WHAT YOU NEED TO DO – Apart from the images, reproduce all of the data word for word.

Stored data entries –
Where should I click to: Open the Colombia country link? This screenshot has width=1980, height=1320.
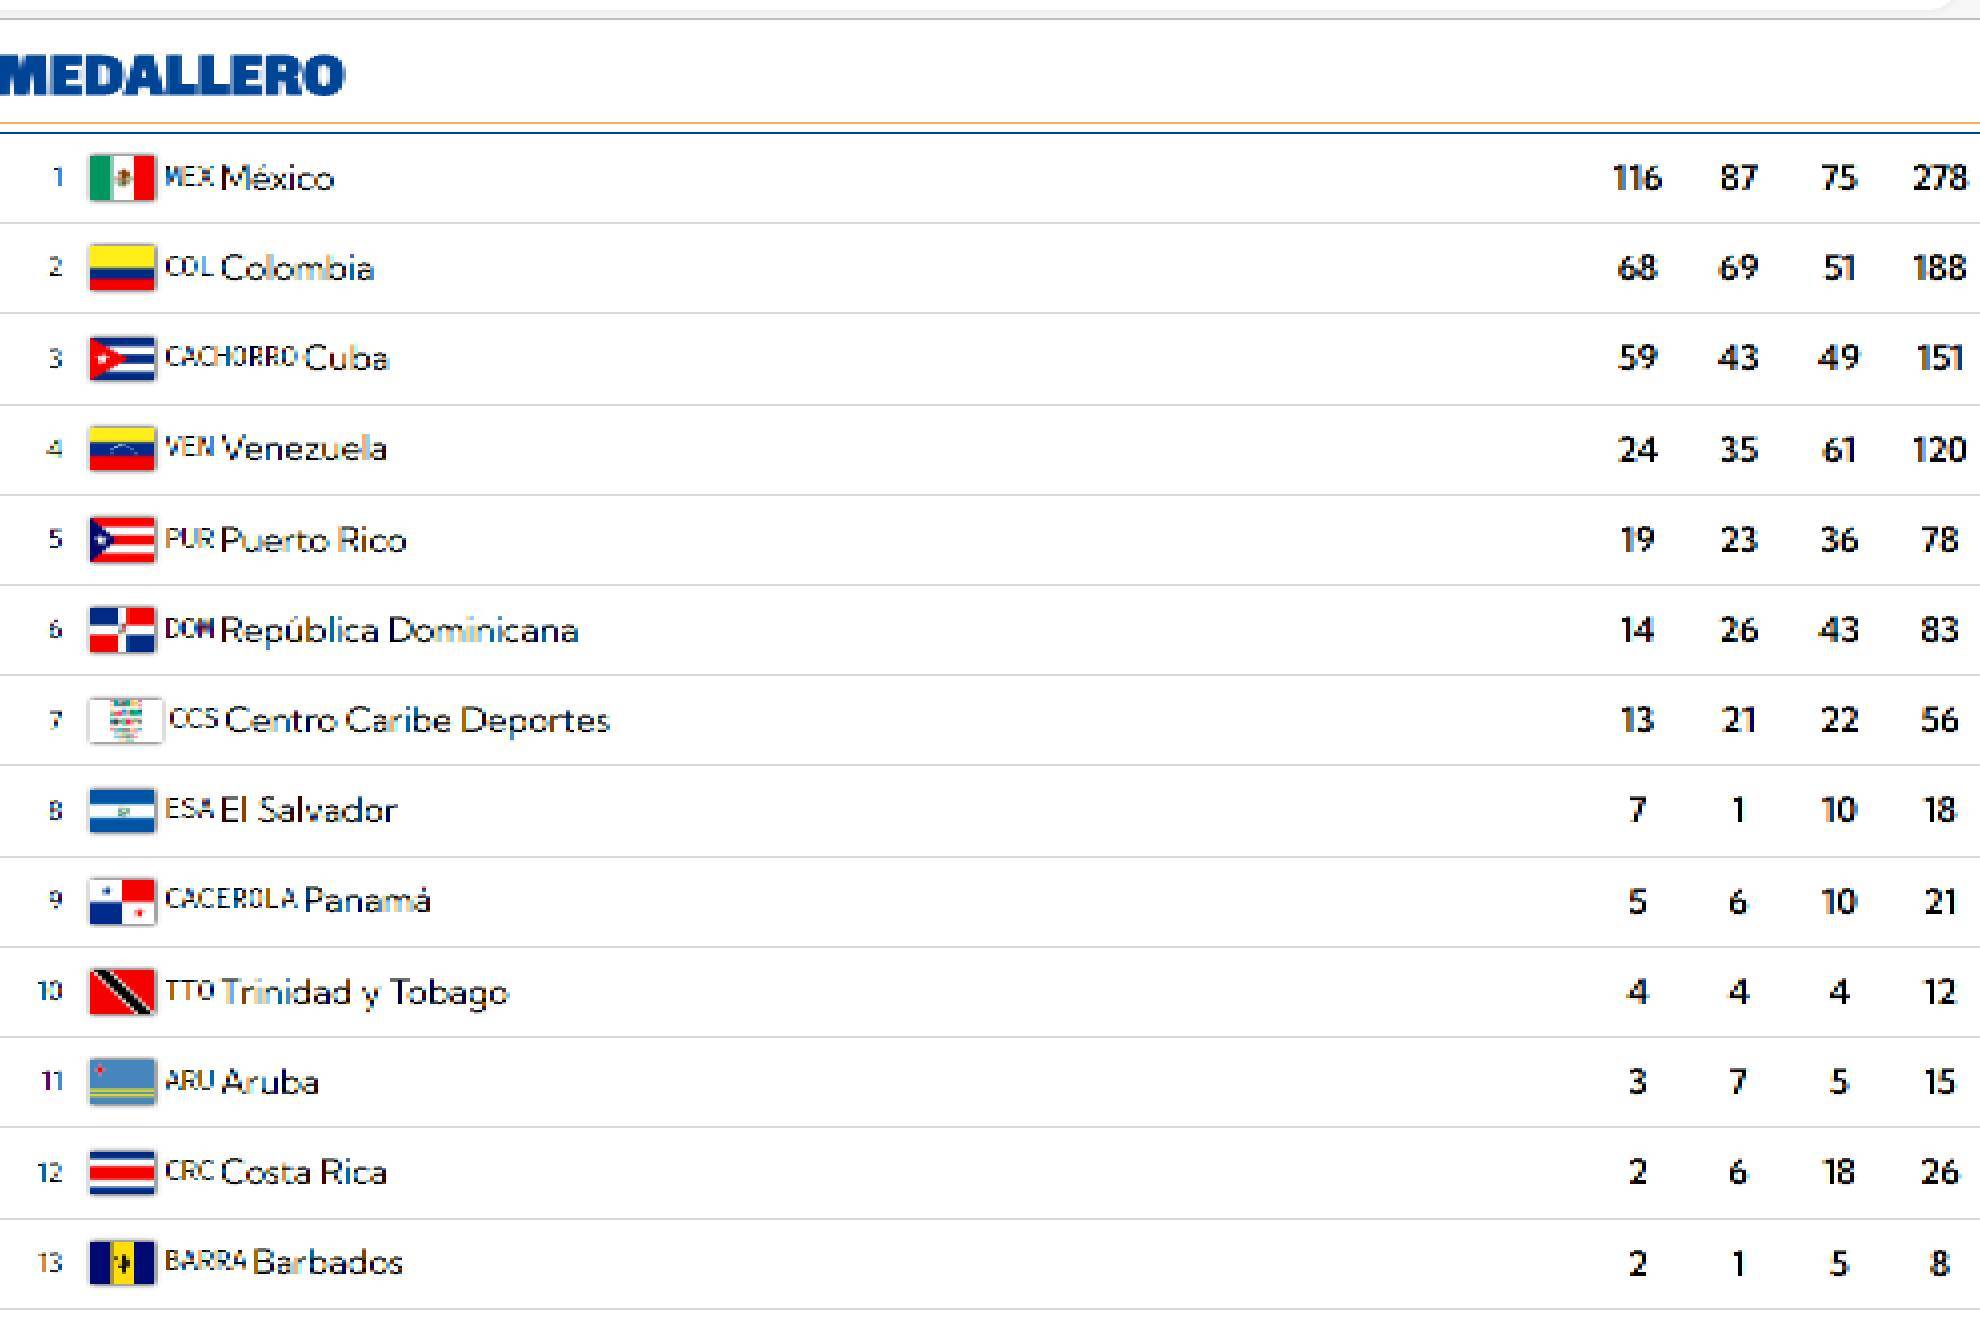tap(297, 268)
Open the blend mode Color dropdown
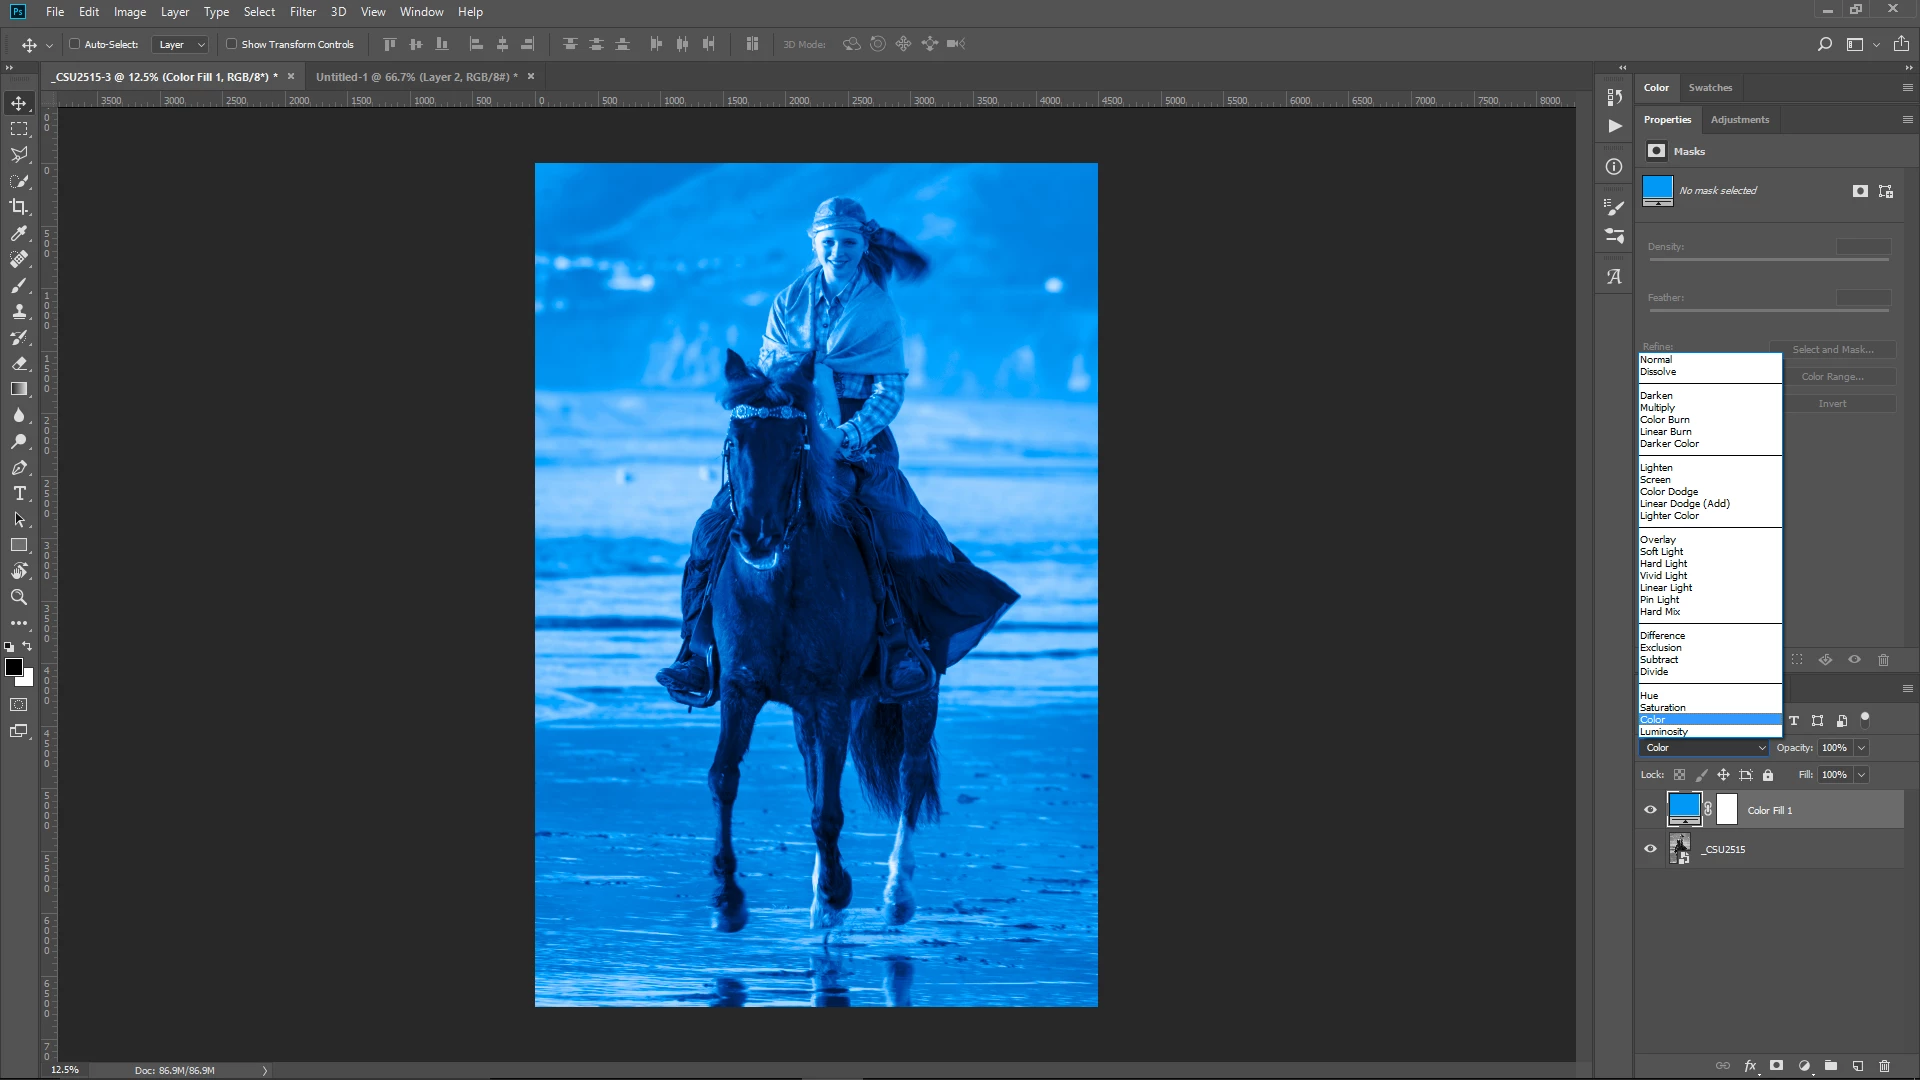 click(1703, 748)
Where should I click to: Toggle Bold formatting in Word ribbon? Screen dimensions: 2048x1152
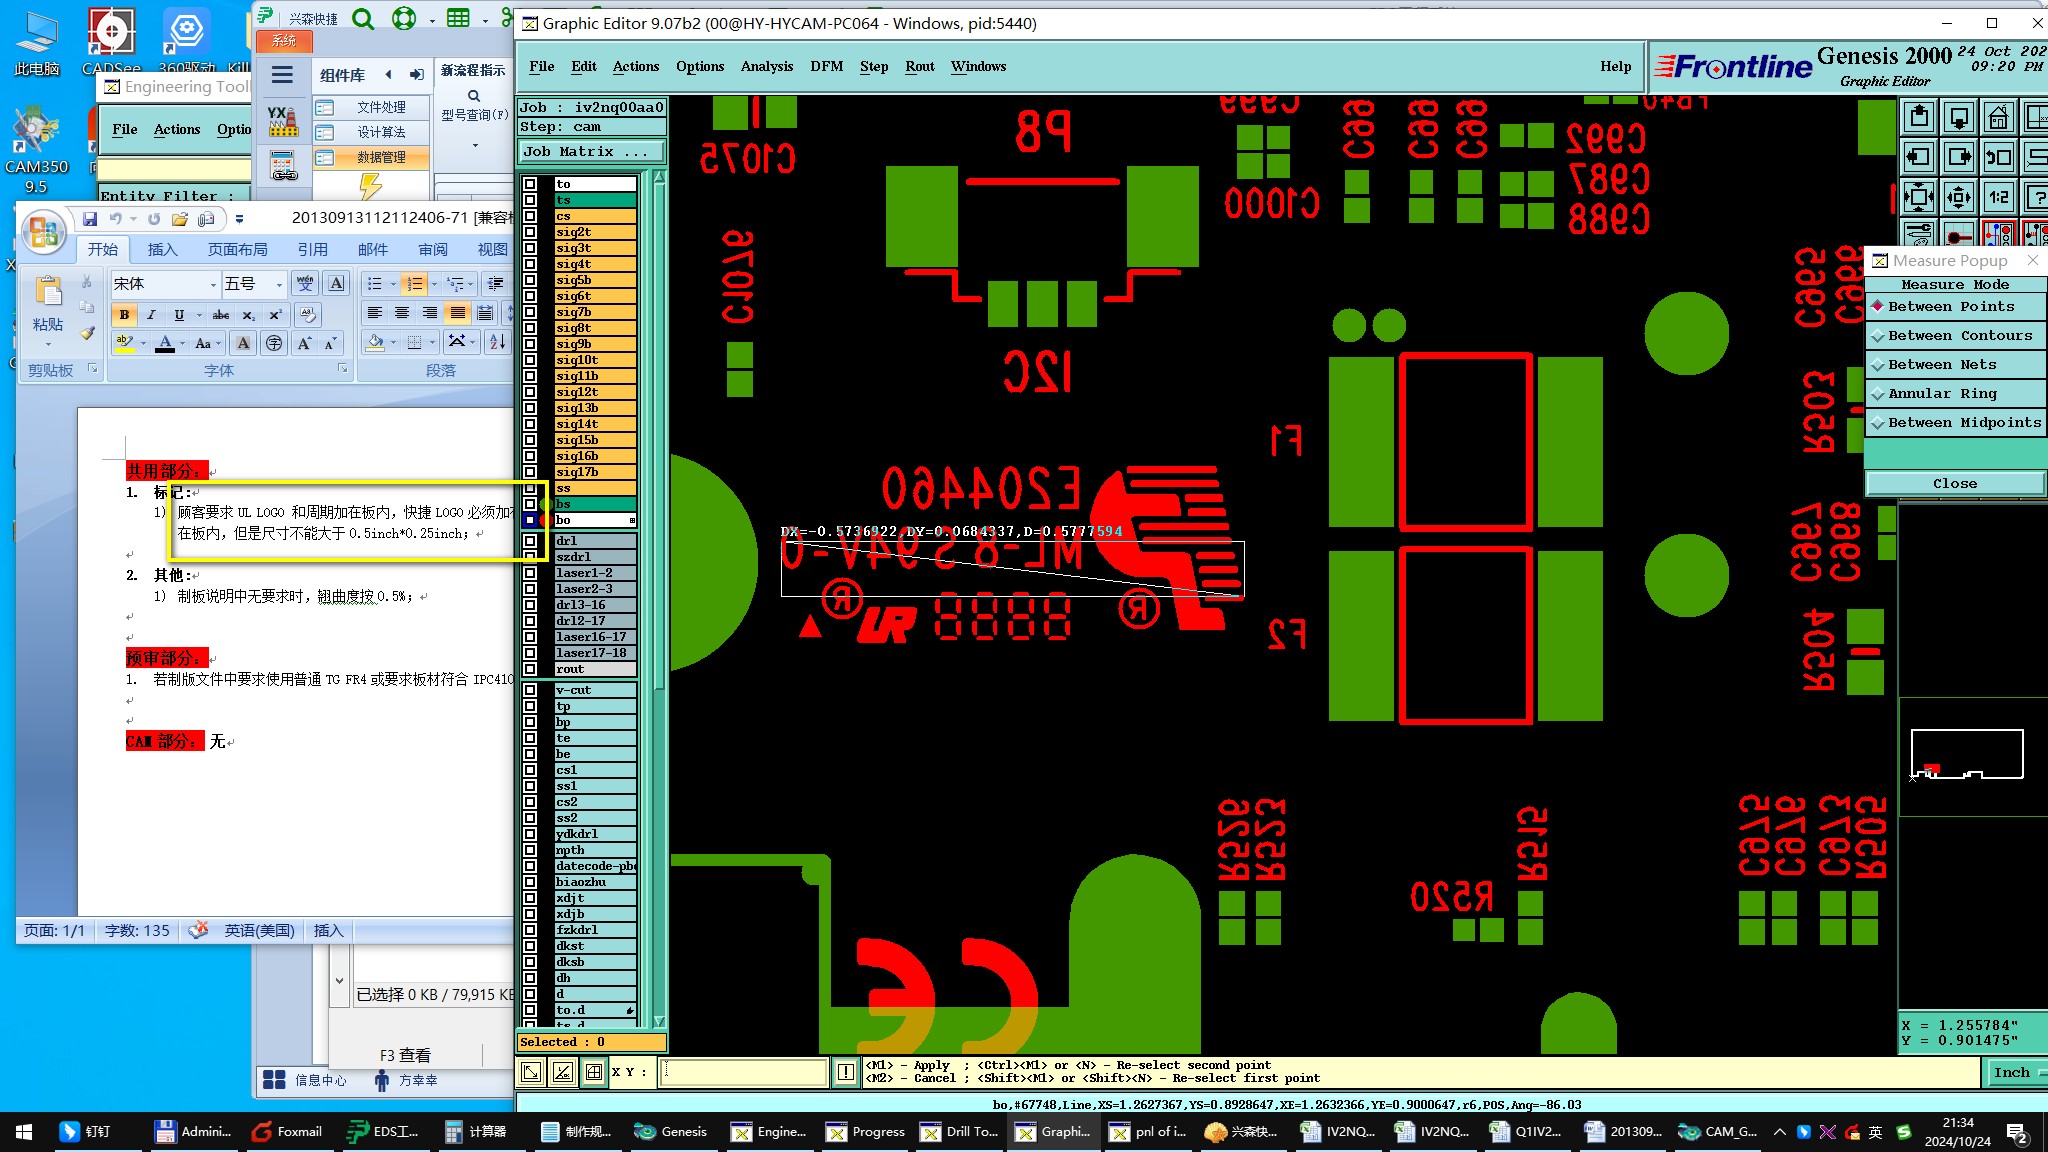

FINAL ANSWER –
Where should I click to: Open the Colombia country link? This screenshot has width=1980, height=1320.
tap(297, 268)
Open the blend mode Color dropdown
 click(1703, 748)
Where should I click to: Toggle Bold formatting in Word ribbon? Screen dimensions: 2048x1152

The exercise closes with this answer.